IDEM is moving its 35 former Office of Enforcement employees from office space they once shared to new, separate offices in its divisions of air, water and land quality, where they will handle enforcement issue specific to those programs.

The agency maintains that the staffing change will make its enforcement process more efficient as well as more "speedy and effective."

"We're not ending our enforcement programs — a lot of people seem to be under the impression that we're doing that," IDEM spokeswoman Amber Finkelstein said. "Our goal is to allow the inspectors and enforce staff to work more closely together in order to enhance IDEM's ability to respond to compliance issues."

Jesse Kharbanda, executive director of the Hoosier Environmental Council, said speed is important in many enforcement cases but quality and consistency in the oversight and enforcement process is what's truly needed to protect the environment.

Kharbanda said it's too soon to know what the changes in IDEM's enforcement efforts and the new definition for serious environmental violations will mean in a state that's plagued by "serious environmental quality challenges" — most notably its heavy reliance on coal-fired power plants that spew hundreds of tons of pollutants into the air each year.

"The critique one can make right now is principally focused on process, not outcome," he said. "We don't know what the net effect of the enforcement agency dissolution will be."

He said it's also not apparent what the impact will be of another of recent change at IDEM — the agency's decision to take over all air quality monitoring, compliance and permitting duties.

IDEM officials said the goal of their move to end contracts with local pollution control agencies in Indianapolis and five other parts of the state is to streamline permitting, monitoring and compliance functions statewide.

Janet McCabe, executive director of the health-advocacy group Improving Kids Environment, said IDEM has assured her and others that it will not be scaling back air monitoring functions.

But McCabe, a former commissioner of IDEM's Office of Air Quality, worries that the change will shift decisions on local air quality to agency managers in Indianapolis.

She said IDEM doesn't have enough staff members to keep up the level of work the local air monitoring contracts could accomplish.

"Just the amount of local legwork that's required to engage people is I think just realistically beyond the abilities of a state agency," she said.

State Sen.

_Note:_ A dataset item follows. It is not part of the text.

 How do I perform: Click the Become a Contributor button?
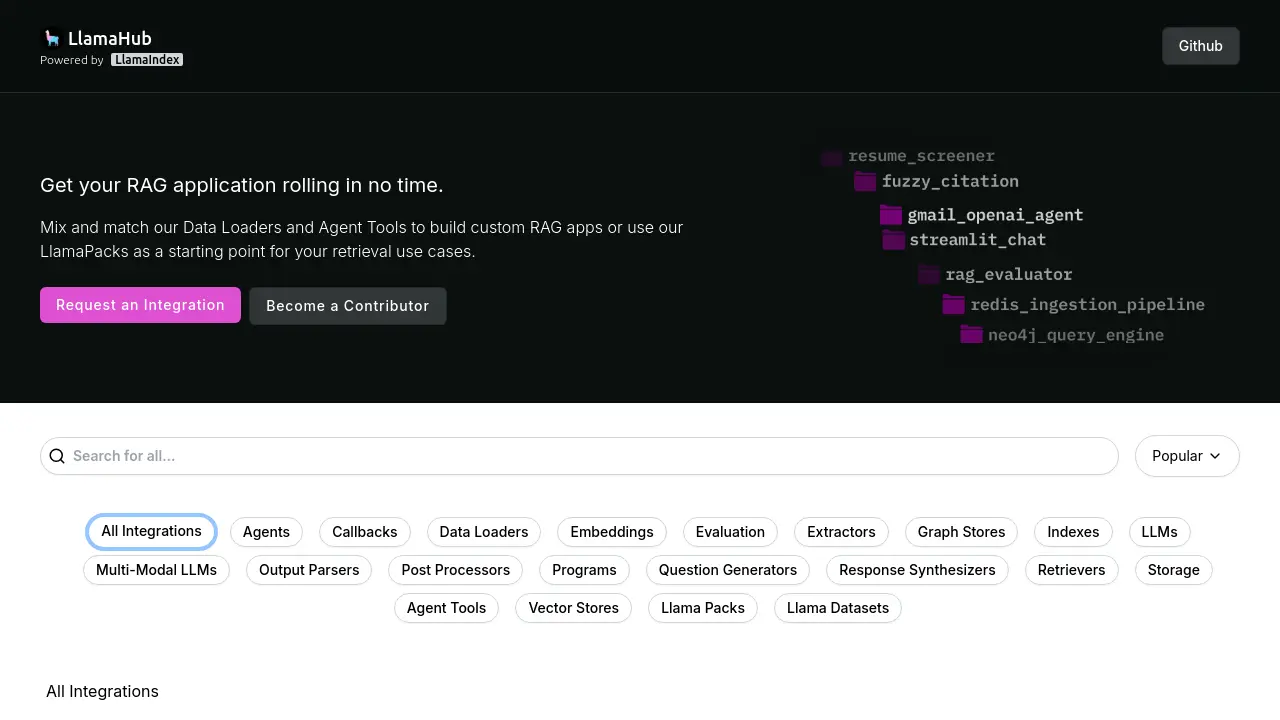coord(348,306)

Beverly Gard, R-Greenfield, who is chairwoman of the Indiana Senate's environmental affairs committee, said she has discussed the changes in IDEM's enforcement program structure with agency officials but had not yet been briefed on the other changes.

She planned to find out in early January what the impact of that revised policy would be on how environmental violations will be handled. Gard said that environmental groups have expressed their concerns about the changes.

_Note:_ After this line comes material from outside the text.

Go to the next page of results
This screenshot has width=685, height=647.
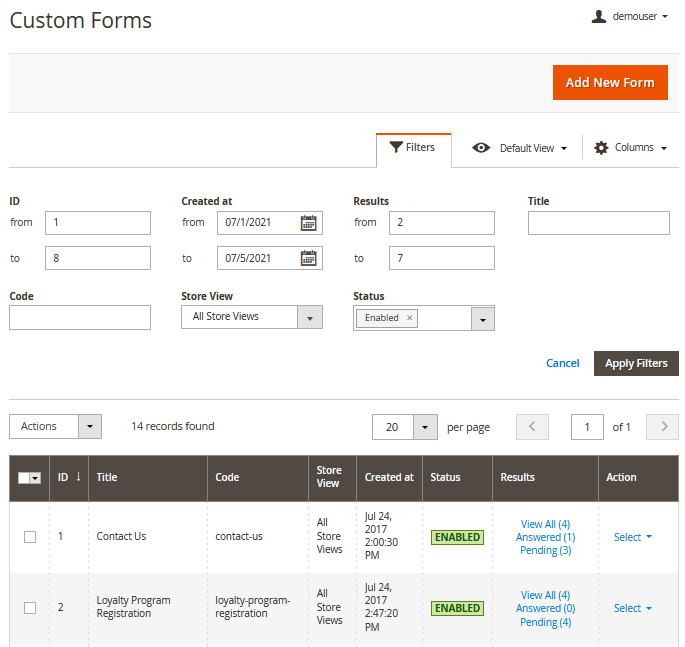(662, 427)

"As far as the enforcement program, I guess my personal opinion is to give this a chance to work," she said. "There have been changes in IDEM's administrative structure under every governor."

Gov. Mitch Daniels, who begins his second four-year term on Jan. 5, maintains that the changes will strengthen environmental protection in Indiana.

He noted that during the last four years IDEM has nearly eliminated the agency's long-running backlog of outdated permits and enforcement cases.

"Every one of those new permits was strengthened, that is it to say its lowered the permissible levels of emissions. It's been a great step forward for the environment through better management," Daniels said. "Air and water has never been cleaner in Indiana in modern times than it is now."